Patients with pre-HCT normal kidney function and with post-HCT acute GVHD Grade 2-4 complications as compared to no or grade 1 acute GVHD, were at significantly higher adjusted risk (HR 2.14, 95% CI 1.89, 2.41) of requiring post-HCT renal replacement therapy.
Cumulative hazards averaged over all disease groups, at 6 months post-HCT, of requiring RRT in children with decreased (normal) pre-HCT kidney function, were estimated at 6.2% [5.3%, 7.2%] (5.4% [4.8%, 6.1%]) for patients with aGVHD24, 17.4% [14.6%, 20.2%] (8.9% [7.6%, 10.3%] for patients with TA-TMA, and 22.1% [18.1%, 26.1%] (19.0% [16.0%, 21.9%]) for patients with TA-TMA and aGVHD24 as compared to 4.9% [4.2%, 5.6%] (2.6% [2.2%, 2.9%]) for patients without aGVHD24 and TA-TMA.

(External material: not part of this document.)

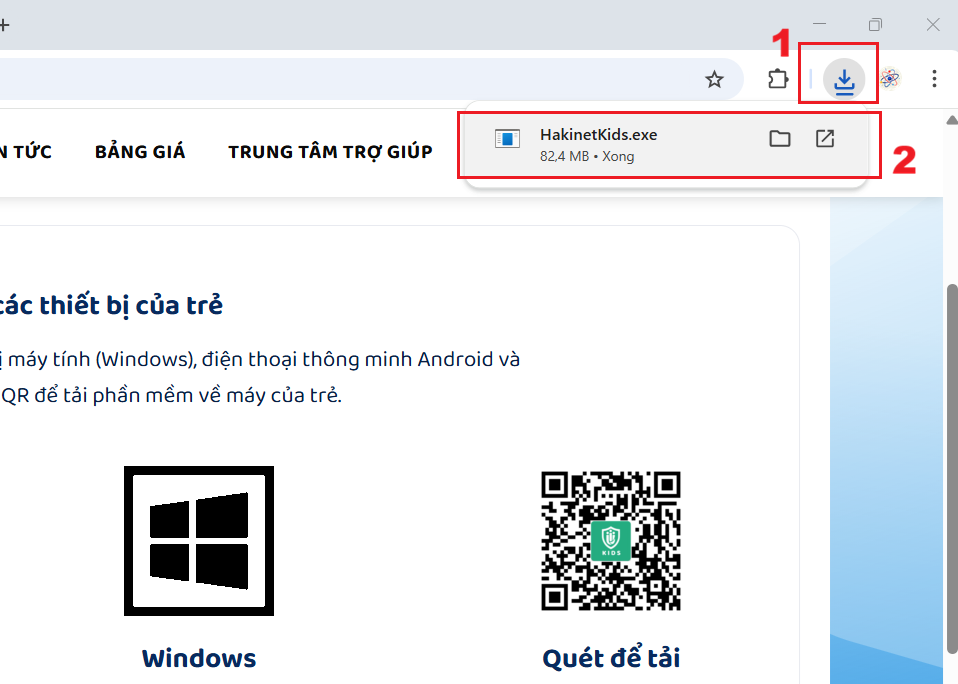Click the Downloads icon in the toolbar
The image size is (958, 684).
tap(844, 80)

Discussion: Our results demonstrate that while the incidence of TA-TMA and patients requiring RRT after HCT was similar in the children and adults, the adjusted HRs of requiring RRT were significantly much higher in adult patients. The onset of TA-TMA and aGVHD24 were also significant factors in requiring RRT. TA-TMA demonstrated greater effects in requiring RRT than the effects of aGVHD24. The combined effects of aGVHD24 and TA-TMA in children and adult patients, with decreased or normal pre-HCT kidney function are significantly much higher than the effects of aGVHD24 or TA-TMA alone. This study adds to the growing research on the effects of TA-TMA on kidney function. This information is important as it allows providers to better assess risk of requiring RRT in TA-TMA patients.
Disclosures: Metheny: Incyte: Speakers Bureau; Taiho: Speakers Bureau.